■ Required actions:
(1) From the local SEO article below, list every publication, company, or business that it mentions by name.
(2) Answer these questions from the local SEO article below:
(a) Where and when was the piece first posted?
(b) Besides location, what filters Google's search results?
(c) What kind of business is Conditioning Specialists?
(3) Repeat the local SEO article word for word, from "[Originally posted in" down to "get listed locally?".

■ Passage for review:
* * *

[Originally posted in Fitness Professional Online February 2013 Issue]    Local SEO has become increasingly important for businesses of all sizes. Small to medium-sized businesses are affected the most and thus have to compete at a higher level. With so many people searching via their cell phones and mobile devices, Google’s algorithm has increasingly moved towards relying on displaying local results. Google’s search results are also filtered by location and a user’s previous experiences. Local Search

So how do you get listed locally?

It’s important to understand that there are two main types of local listings and for this example, we’ll use Conditioning Specialists – a private personal training studio located at 529 E. Gutierrez St. in Santa Barbara, CA 93103.

* * *

■ Information:
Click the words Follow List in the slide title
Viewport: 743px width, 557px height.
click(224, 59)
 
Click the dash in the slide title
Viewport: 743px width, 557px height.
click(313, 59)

* * *

■ Answers per task:
(1)
Fitness Professional Online
Google
Conditioning Specialists

(2)
(a) It was first posted in the February 2013 issue of Fitness Professional Online.
(b) Google's results are also filtered by a user's previous experiences.
(c) Conditioning Specialists is a private personal training studio.

(3)
[Originally posted in Fitness Professional Online February 2013 Issue]    Local SEO has become increasingly important for businesses of all sizes. Small to medium-sized businesses are affected the most and thus have to compete at a higher level. With so many people searching via their cell phones and mobile devices, Google’s algorithm has increasingly moved towards relying on displaying local results. Google’s search results are also filtered by location and a user’s previous experiences. Local Search

So how do you get listed locally?